I know it's already been answered quite well by mattdm, but I just thought you might find this article interesting.
In case the link goes down, here is a summary:
The human eye is most sensitive to colors in the green wavelength region (coincidental with the fact that our sun emits most intensely in the green region).
The camera eye (charge coupled device (CCD) or complimentary metal oxide semiconductor (CMOS)) is sensitive only to light intensity, not to color.
Optical filters are used to filter outattenuate different wavelengths of light. For example, a green pass filter will only let more green light through than red or blue light, though a bit of each will make it through the green filter just as the medium wavelength cones in our human retinas react a little to red and blue light though they respond much more strongly to green.

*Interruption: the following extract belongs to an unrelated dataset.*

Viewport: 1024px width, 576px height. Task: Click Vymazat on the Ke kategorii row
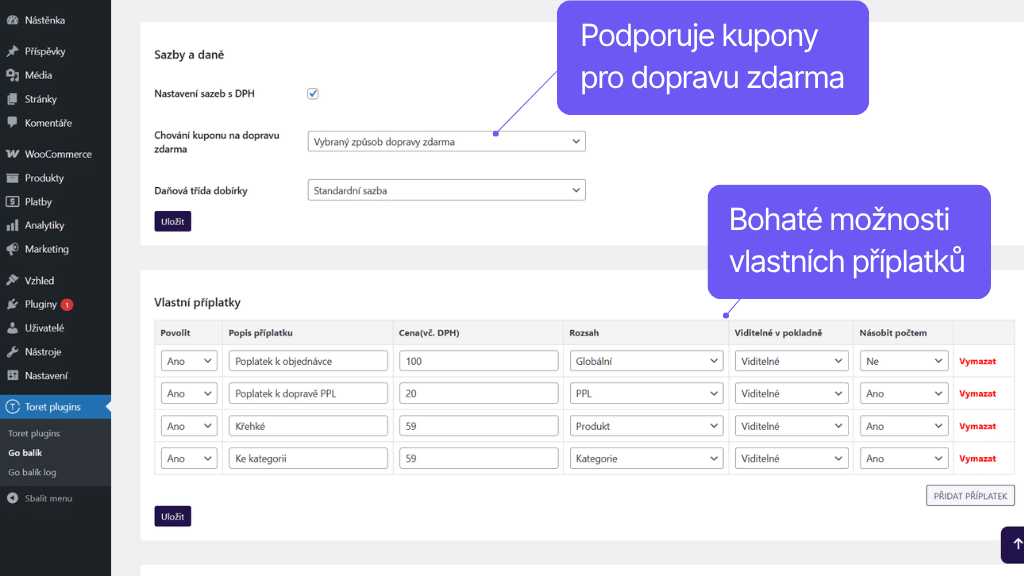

Optical filters used in digital cameras are the size of the individual pixel sensors, and are arranged in a grid to match the sensor array. Red, green and blue (sort of like our cone cells) filters are used. However, because our eyes are more sensitive to green, the Bayer array filter has 2 green pixel filters for each red and blue pixel. The Bayer array has green filters forming a checkerboard like pattern, while red and blue filters occupy alternating rows.

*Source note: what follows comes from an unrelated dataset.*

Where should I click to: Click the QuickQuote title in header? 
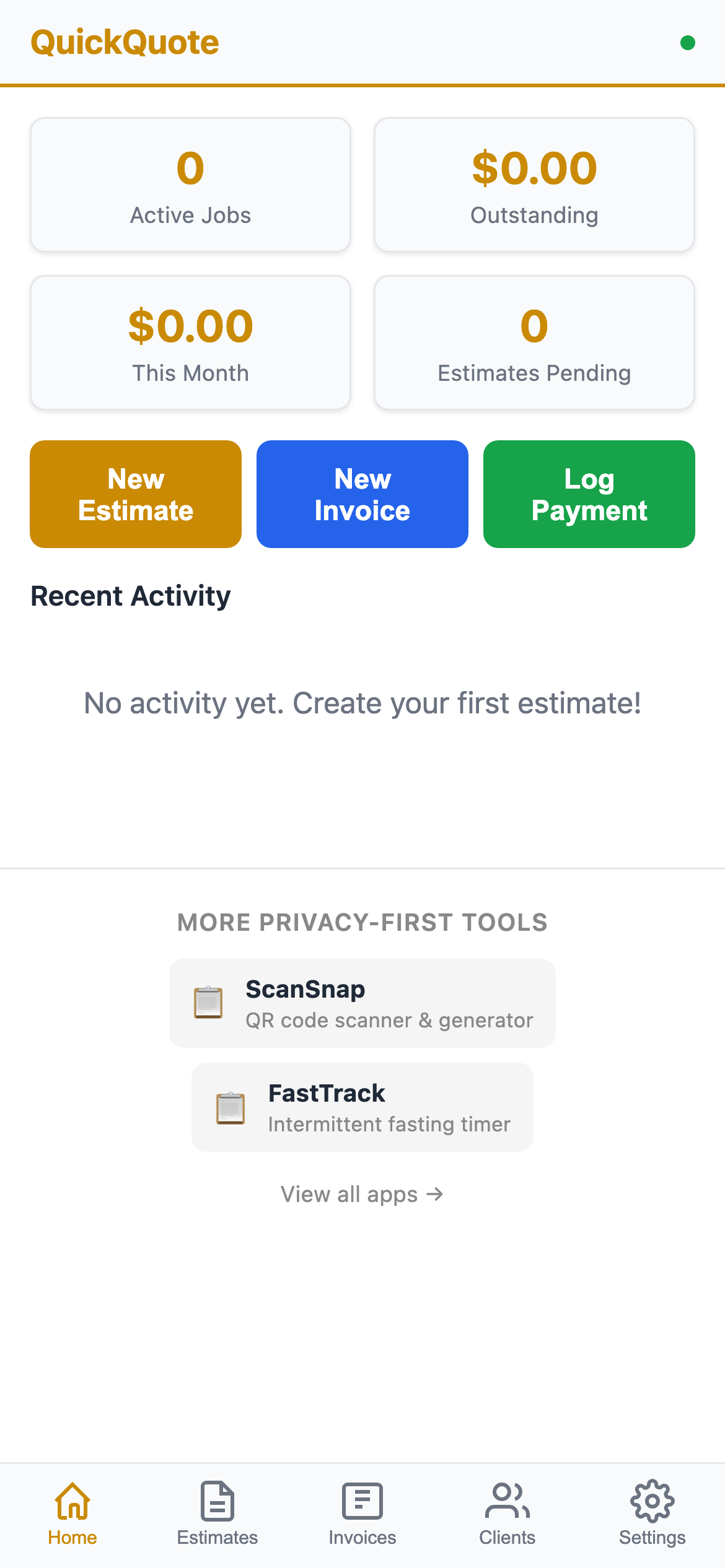point(125,42)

Getting back to your original question: what does an unprocessed RAW file look like?
It looks like a black an white checkered lattice of the original image.
The fancy software for post-processing the RAW files first applies the Bayer filter. It looks more like the actual image after this, with color in the correct intensity and locations. However, there are still artifacts of the RGB grid from the Bayer filter, because each pixel is only one color.
There are a variety of methods for smoothing out the color coded RAW file. Smoothing out the pixels is similar to blurring though, so too much smoothing can be a bad thing.
Some of the demosaicing methods are briefly described here:
Nearest Neighbor: The value of a pixel (single color) is applied to its other colored neighbors and the colors are combined. No "new" colors are created in this process, only colors that were originally perceived by the camera sensor.
Linear Interpolation: for example, averages the two adjacent blue values and applies the average blue value to the green pixel in between the adjacent blue pixels. This can blur sharp edges.
Quadratic and cubic Interpolation: similar to linear interpolation, higher order approximations for the in-between color. They use more data points to generate better fits. linear only looks at two, quadratic at three, and cubic at four to generate an in between color.
Catmull-Rom Splines: similar to cubic, but takes into consideration the gradient of each point to generate the in-between color.
Half Cosine: used as an example of an interpolation method, it creates half cosines between each pair of like-colors and has a smooth inflected curve between them. However, as noted in the article, it does not offer any advantage for Bayer arrays due to the arrangement of the colors. It is equivalent to linear interpolation but at higher computational cost.
Higher end post-processing software has better demosaicing methods and clever algorithms. For example, they can identify sharp edges or high contrast changes and preserve their sharpness when combining the color channels.